Start of Source material

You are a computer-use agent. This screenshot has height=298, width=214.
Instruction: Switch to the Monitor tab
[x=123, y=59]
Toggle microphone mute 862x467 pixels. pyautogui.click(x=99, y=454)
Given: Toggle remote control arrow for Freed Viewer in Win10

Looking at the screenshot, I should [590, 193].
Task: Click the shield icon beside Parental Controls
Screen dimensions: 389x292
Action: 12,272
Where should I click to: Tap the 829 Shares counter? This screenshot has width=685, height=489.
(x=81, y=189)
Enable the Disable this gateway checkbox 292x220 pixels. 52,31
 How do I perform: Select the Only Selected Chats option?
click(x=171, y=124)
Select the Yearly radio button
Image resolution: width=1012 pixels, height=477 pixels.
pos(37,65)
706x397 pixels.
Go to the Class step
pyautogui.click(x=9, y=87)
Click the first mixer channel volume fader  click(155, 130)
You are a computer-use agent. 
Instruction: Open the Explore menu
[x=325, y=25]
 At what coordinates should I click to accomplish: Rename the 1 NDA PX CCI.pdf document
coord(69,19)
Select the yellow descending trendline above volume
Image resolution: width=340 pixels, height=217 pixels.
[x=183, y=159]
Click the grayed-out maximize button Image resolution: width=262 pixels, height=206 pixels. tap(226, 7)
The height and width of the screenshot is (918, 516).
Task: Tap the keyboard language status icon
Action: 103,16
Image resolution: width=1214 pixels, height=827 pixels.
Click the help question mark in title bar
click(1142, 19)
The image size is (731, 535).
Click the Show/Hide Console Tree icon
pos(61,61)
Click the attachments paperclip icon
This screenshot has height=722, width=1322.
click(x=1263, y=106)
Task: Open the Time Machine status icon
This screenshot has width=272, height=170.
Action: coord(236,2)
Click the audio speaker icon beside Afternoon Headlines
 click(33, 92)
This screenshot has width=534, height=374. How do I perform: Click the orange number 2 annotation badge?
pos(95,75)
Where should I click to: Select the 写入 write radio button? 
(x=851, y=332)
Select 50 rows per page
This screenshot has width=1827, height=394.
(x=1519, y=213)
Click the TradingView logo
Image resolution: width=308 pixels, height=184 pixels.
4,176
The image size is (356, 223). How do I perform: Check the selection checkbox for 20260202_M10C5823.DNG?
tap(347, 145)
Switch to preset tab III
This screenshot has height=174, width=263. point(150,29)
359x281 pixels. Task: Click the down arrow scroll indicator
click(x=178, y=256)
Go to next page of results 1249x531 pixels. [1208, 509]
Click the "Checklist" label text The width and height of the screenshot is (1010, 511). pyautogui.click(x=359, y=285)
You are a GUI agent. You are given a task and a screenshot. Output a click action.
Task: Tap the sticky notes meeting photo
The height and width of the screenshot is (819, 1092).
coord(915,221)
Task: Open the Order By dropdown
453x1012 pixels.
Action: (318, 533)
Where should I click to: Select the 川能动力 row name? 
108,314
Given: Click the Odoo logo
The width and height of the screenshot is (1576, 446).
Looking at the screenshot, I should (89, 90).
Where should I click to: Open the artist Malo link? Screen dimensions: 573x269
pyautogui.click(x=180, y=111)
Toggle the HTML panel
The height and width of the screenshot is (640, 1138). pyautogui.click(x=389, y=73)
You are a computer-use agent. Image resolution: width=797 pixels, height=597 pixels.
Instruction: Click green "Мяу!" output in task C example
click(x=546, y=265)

End of Source material

[What you need to do]:
Pick out every line of the listing containing the word "computer", and show those lines.

[Task output]:
You are a computer-use agent. This screenshot has height=298, width=214.
You are a computer-use agent. 
You are a computer-use agent. Image resolution: width=797 pixels, height=597 pixels.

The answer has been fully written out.